(Beginning of Source data)

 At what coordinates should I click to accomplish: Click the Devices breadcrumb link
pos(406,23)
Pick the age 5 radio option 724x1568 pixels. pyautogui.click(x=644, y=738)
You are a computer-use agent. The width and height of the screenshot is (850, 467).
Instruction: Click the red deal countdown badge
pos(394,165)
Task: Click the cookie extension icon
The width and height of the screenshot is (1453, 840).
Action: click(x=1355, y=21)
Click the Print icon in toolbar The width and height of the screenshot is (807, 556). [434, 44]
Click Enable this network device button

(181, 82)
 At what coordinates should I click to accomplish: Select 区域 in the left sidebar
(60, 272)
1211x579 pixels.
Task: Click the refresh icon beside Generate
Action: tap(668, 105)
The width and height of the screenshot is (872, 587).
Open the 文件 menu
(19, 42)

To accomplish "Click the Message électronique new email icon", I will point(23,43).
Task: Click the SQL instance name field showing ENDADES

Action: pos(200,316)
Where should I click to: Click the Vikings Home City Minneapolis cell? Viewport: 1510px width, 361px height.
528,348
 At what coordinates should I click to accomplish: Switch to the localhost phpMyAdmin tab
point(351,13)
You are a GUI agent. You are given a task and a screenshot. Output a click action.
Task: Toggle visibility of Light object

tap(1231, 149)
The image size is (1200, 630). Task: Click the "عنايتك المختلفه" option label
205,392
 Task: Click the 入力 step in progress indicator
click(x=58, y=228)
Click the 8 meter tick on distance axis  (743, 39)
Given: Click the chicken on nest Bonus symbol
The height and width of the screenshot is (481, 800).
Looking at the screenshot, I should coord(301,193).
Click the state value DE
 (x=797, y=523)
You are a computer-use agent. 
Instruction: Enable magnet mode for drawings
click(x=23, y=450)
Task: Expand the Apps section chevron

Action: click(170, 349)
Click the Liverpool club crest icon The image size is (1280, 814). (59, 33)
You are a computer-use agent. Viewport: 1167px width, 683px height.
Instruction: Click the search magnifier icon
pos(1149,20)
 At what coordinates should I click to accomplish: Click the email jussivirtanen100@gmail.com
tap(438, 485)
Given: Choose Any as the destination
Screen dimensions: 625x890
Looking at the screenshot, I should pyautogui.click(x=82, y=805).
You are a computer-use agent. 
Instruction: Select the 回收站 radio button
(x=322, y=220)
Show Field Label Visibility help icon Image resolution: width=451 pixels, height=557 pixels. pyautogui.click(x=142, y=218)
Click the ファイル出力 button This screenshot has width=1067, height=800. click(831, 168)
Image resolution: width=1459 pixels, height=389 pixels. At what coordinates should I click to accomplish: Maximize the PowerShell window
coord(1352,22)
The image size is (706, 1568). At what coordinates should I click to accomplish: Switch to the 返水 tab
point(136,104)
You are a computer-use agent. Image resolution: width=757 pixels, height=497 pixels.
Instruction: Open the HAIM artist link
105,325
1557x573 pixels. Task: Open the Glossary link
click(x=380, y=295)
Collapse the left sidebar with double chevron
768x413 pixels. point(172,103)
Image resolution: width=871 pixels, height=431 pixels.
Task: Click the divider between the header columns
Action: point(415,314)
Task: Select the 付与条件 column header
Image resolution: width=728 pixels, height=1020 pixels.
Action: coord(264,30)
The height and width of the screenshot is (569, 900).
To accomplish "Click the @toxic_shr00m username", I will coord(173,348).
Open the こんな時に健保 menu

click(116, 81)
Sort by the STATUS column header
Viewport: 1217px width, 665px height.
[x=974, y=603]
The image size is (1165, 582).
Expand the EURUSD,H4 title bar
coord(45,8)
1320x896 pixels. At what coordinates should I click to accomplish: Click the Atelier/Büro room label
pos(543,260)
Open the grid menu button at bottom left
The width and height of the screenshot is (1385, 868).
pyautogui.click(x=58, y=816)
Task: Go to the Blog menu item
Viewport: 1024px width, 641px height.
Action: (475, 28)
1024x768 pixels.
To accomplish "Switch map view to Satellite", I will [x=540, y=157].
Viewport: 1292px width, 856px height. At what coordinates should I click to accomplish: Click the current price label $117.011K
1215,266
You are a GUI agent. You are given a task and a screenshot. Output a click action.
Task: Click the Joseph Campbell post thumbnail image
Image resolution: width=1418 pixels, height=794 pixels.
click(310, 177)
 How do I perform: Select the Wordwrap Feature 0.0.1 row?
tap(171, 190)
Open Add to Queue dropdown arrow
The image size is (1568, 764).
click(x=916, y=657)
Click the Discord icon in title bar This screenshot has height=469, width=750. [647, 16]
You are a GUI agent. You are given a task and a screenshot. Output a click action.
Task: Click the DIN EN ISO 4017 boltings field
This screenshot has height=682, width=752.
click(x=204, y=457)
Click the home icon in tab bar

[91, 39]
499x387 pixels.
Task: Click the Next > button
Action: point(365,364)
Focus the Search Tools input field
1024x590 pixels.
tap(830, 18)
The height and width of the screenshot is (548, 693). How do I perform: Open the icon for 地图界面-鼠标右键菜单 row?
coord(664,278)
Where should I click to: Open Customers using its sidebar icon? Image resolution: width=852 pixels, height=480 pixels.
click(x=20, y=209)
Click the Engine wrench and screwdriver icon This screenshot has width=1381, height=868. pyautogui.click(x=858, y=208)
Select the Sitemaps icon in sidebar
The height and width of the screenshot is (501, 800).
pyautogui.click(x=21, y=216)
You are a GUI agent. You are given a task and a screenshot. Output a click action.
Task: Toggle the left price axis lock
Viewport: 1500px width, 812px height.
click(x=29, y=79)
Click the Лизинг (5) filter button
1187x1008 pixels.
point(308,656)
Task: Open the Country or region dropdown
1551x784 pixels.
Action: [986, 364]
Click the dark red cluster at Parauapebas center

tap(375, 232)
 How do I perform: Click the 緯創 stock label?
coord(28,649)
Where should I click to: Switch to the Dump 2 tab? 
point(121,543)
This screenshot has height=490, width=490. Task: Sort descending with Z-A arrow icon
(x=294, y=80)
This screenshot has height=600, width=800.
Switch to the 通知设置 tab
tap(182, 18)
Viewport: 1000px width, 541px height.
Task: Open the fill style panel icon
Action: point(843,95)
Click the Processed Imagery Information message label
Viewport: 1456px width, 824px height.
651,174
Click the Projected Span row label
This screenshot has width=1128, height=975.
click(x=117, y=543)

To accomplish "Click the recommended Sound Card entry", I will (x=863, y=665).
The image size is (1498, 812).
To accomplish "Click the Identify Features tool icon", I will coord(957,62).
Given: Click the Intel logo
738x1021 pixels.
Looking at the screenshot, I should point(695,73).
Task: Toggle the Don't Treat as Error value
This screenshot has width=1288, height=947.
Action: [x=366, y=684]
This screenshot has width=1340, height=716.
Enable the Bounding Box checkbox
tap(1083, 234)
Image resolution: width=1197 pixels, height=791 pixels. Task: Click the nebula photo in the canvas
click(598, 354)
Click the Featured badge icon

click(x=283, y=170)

(End of Source data)

Aim of the task
Each line above with the word "dropdown" needs to be copied.

Answer space
Open Add to Queue dropdown arrow
Task: Open the Country or region dropdown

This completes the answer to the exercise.